* [REQUIRED WORK]: In the entries below, begin at the line that has "This screenshot has width=836, height=484.", stop after the line that has "Viewport: 487px width, 379px", and output those lines exactly with no pictures.

* [DATA EXTRACT]:

- - - - -

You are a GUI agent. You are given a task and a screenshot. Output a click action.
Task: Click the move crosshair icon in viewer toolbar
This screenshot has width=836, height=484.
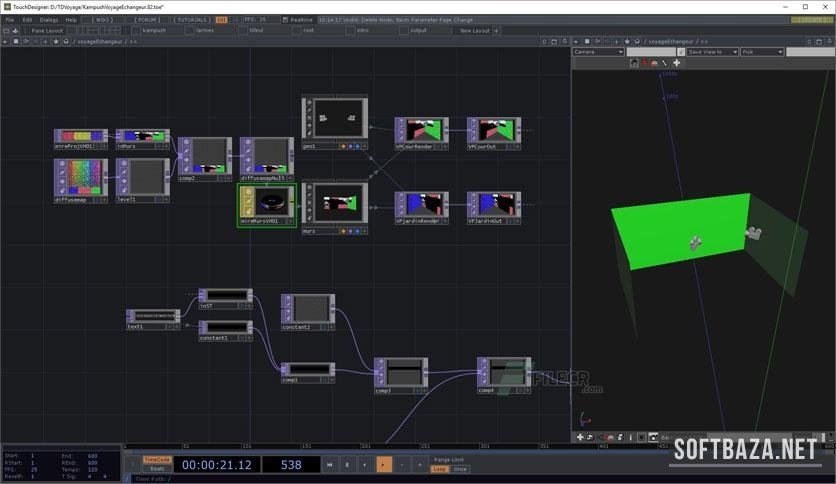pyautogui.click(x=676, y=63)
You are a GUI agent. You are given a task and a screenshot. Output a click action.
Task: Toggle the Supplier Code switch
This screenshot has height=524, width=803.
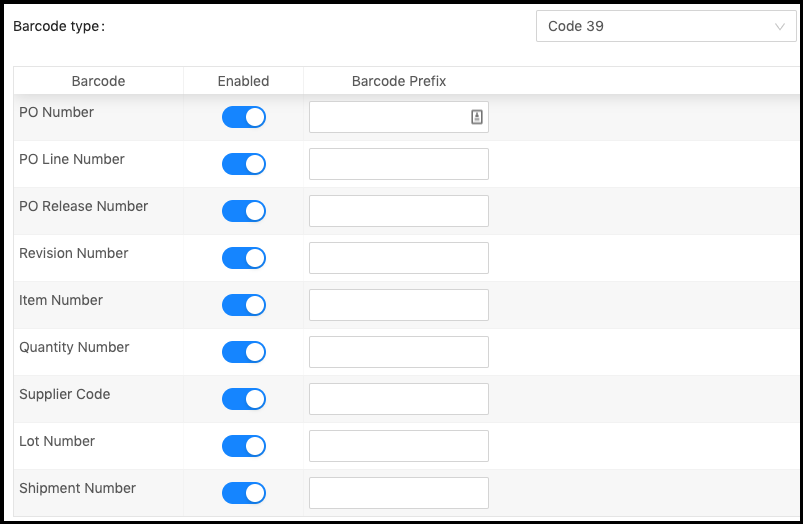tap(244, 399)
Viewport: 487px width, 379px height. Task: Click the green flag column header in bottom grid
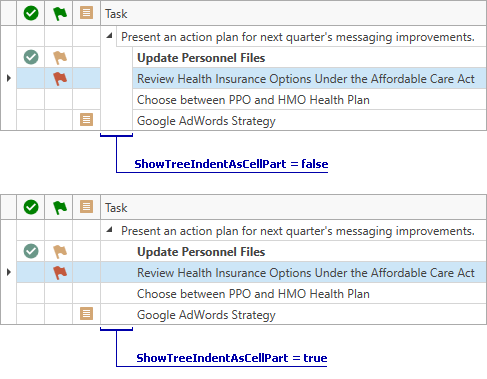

- - - - -

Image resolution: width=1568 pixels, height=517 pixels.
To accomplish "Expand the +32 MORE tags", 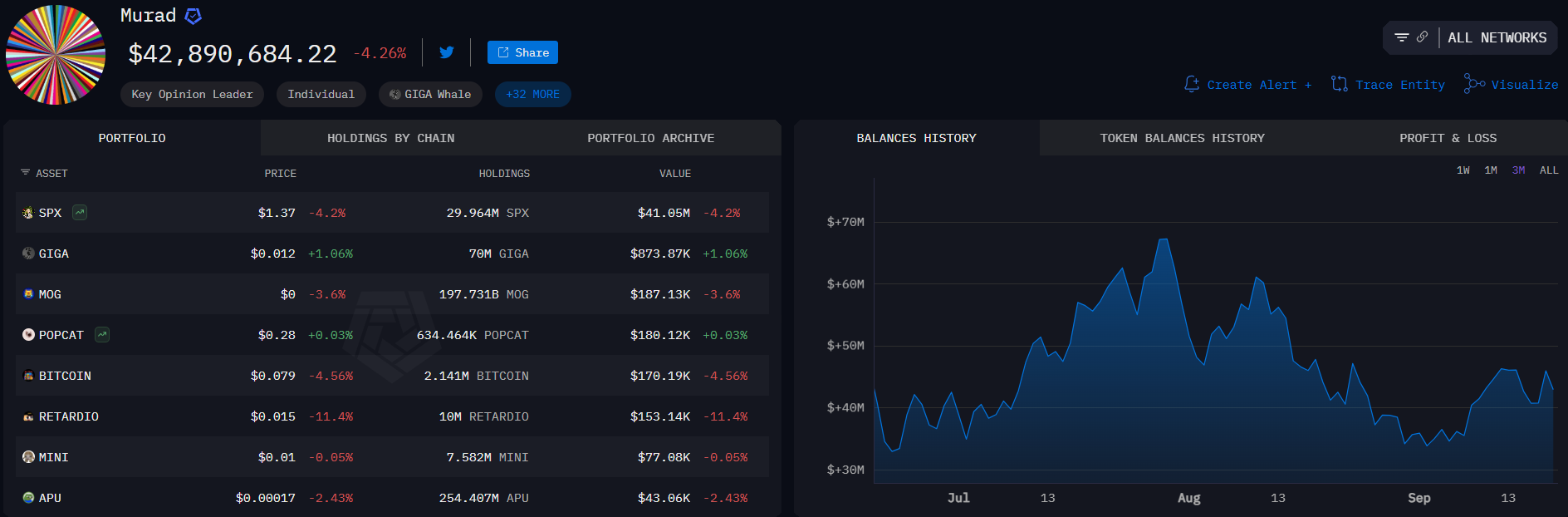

- - - - -

* [RESULT OF THIS EXERCISE]:
This screenshot has width=836, height=484.
pyautogui.click(x=676, y=63)
You are a GUI agent. You are given a task and a screenshot. Output a click action.
Task: Toggle the Supplier Code switch
This screenshot has height=524, width=803.
tap(244, 399)
Viewport: 487px width, 379px height. Task: Click the green flag column header in bottom grid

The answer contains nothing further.